Figure 2. Translation elongation and resolution of ribosome stalling.

(A) Overview of translation elongation. Aminoacyl-tRNAs are delivered to the ribosome in complex with elongation factor 1-alpha (eEF1A) and GTP (not shown). Peptide bond formation occurs and the tRNAs are positioned in a ‘hybrid’ state with respect to the ribosome subunits.
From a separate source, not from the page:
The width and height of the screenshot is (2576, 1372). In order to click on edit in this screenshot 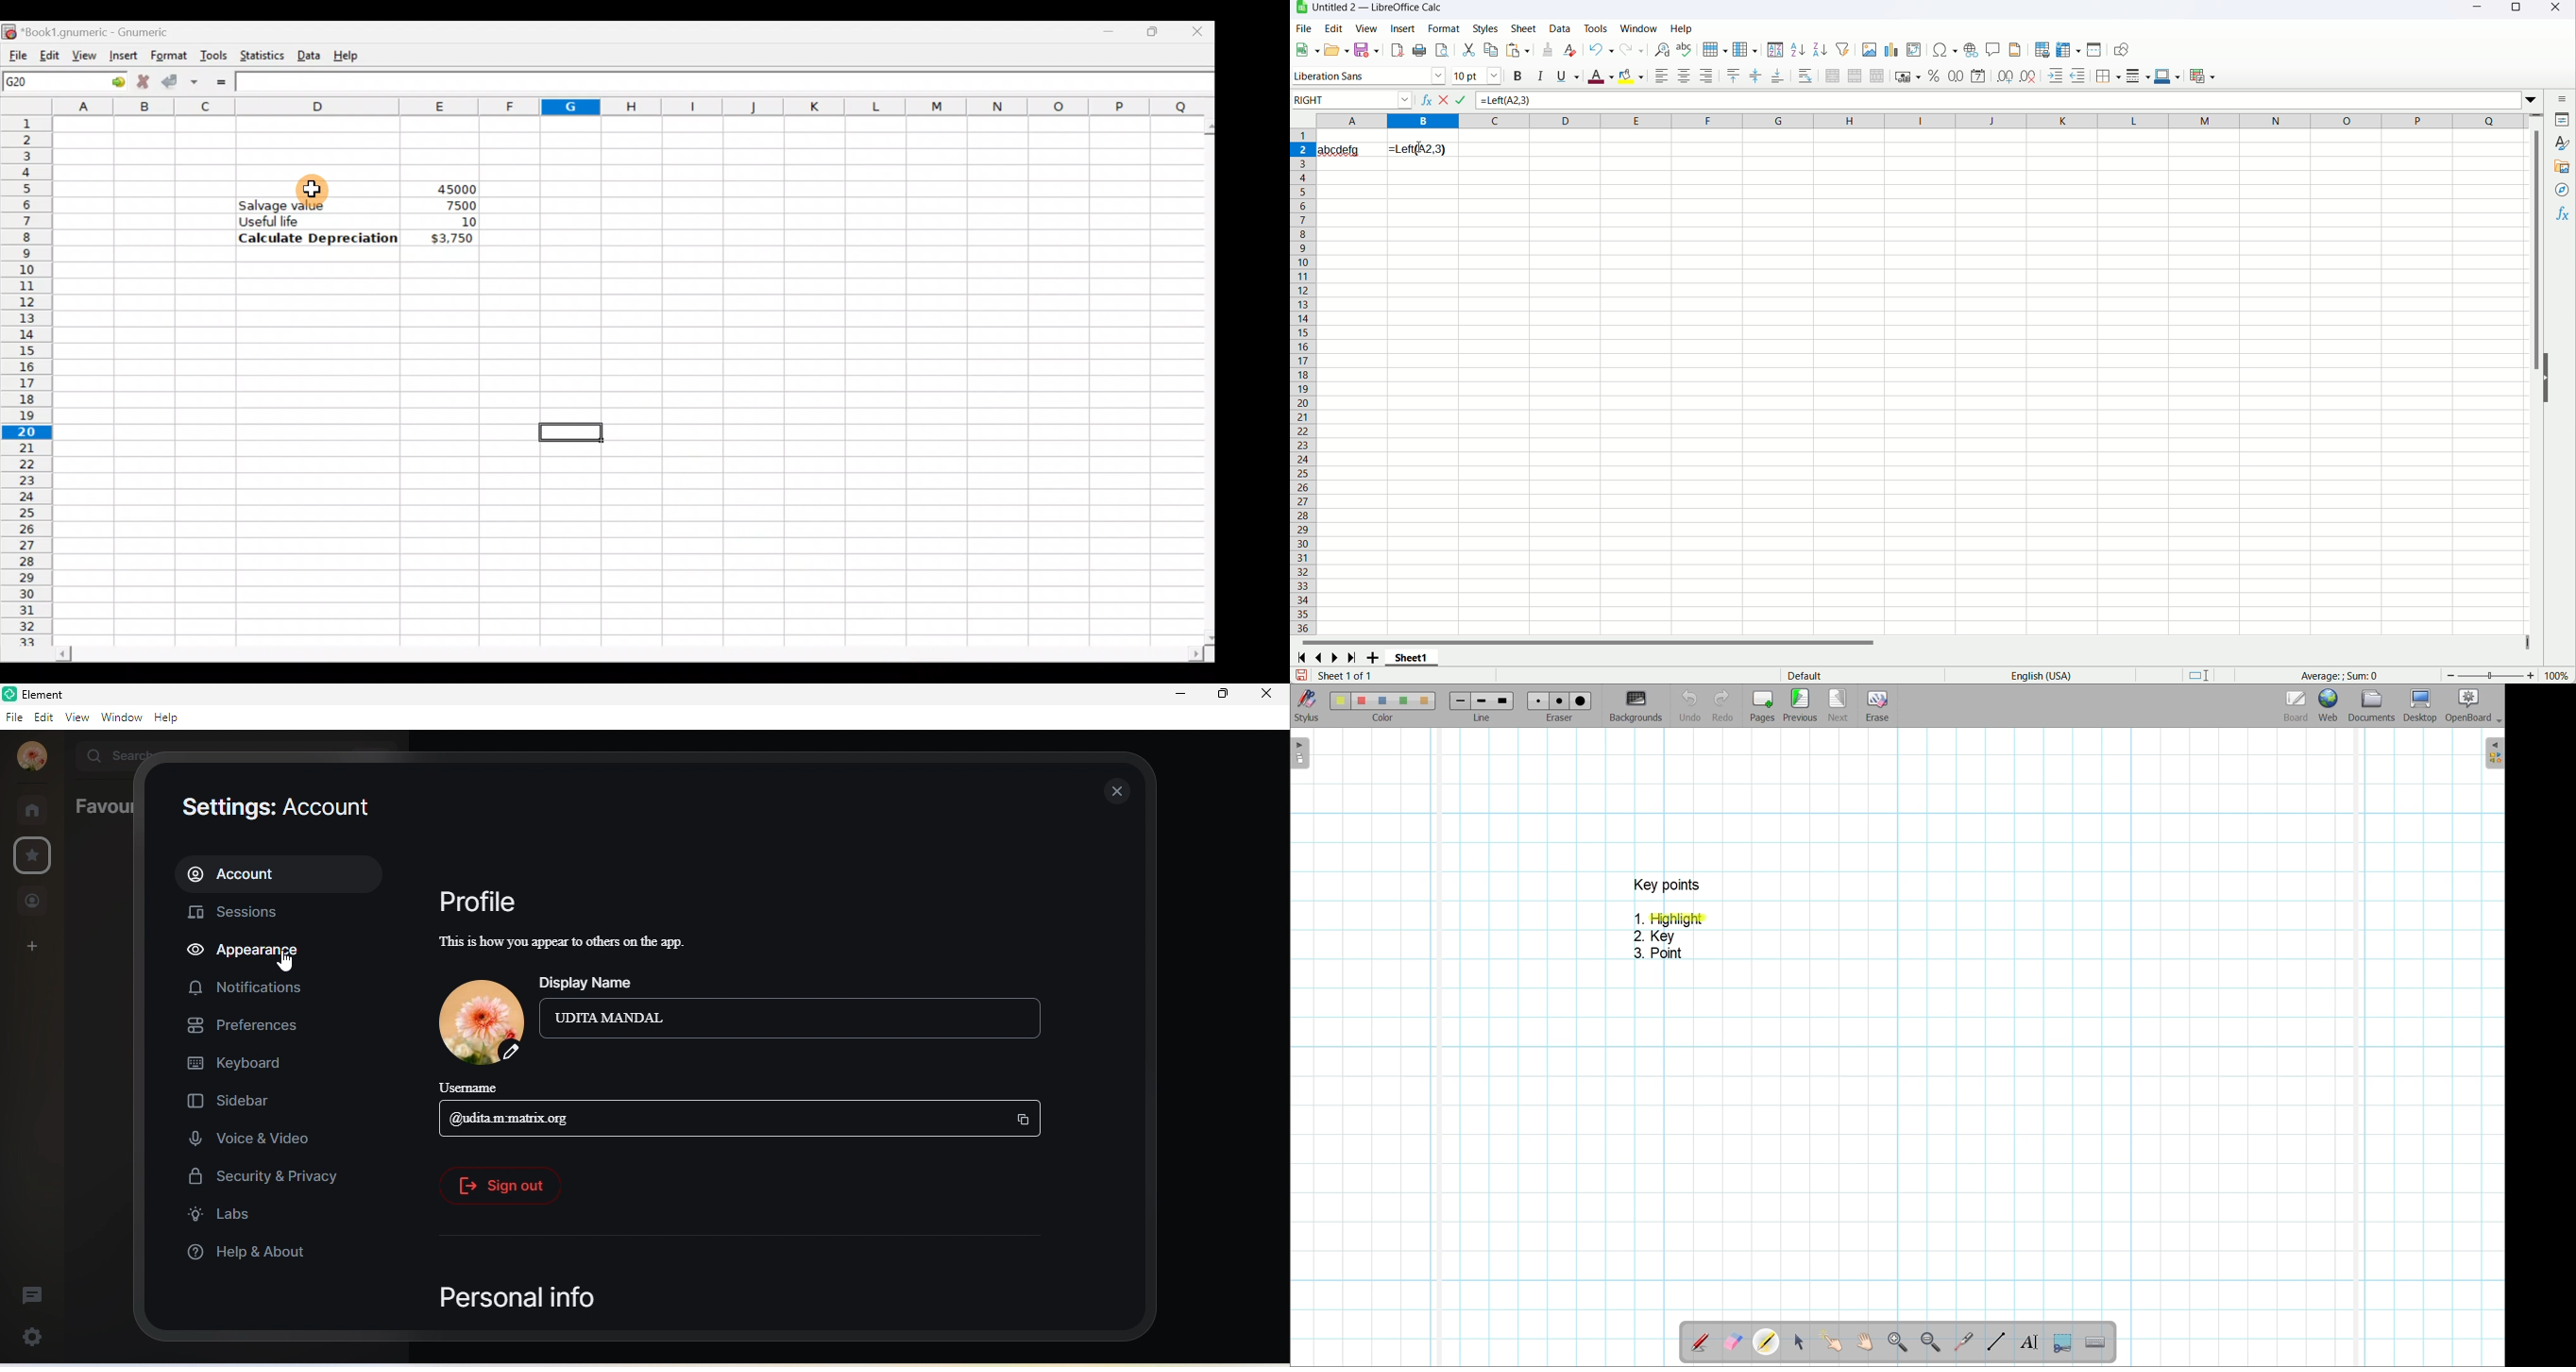, I will do `click(42, 720)`.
Subsequent translocation driven by elongation factor 2 (eEF2) causes tRNA repositioning from a hybrid state to classical state, creating an open A site for the next incoming aminoacyl-tRNA. eIF5A, which is a small protein that binds in the ribosomal E site, stimulates catalysis in the peptidyl transferase center throughout translation elongation. (B) Ribosome stalling due to slow peptidyl-transfer kinetics (such as during the formation of Pro–Pro) is rescued by eIF5A, which promotes peptide-bond formation. (C) Ribosome stalling caused by poor A-site occupancy resulting from poorly-expressed tRNAs (represented in figure) or poor tRNA aminoacylation can be rescued by mis-incorporation of near-cognate tRNAs or by frameshifting (represented as conversion of orange to purple). (D) Ribosome stalling can be caused by certain consecutive tRNA–codon pair orders that are sub-optimal (pink and orange) relative to synonymous pairs (purple and blue). (E) Ribosome stalling caused by mRNA secondary structures can be resolved by programmed ribosomal frameshifting (PRF) at adjacent slippery sequences. The example illustrates the -1 PRF that is required for translation of the Gag-Pol fusion protein of human immunodeficiency virus.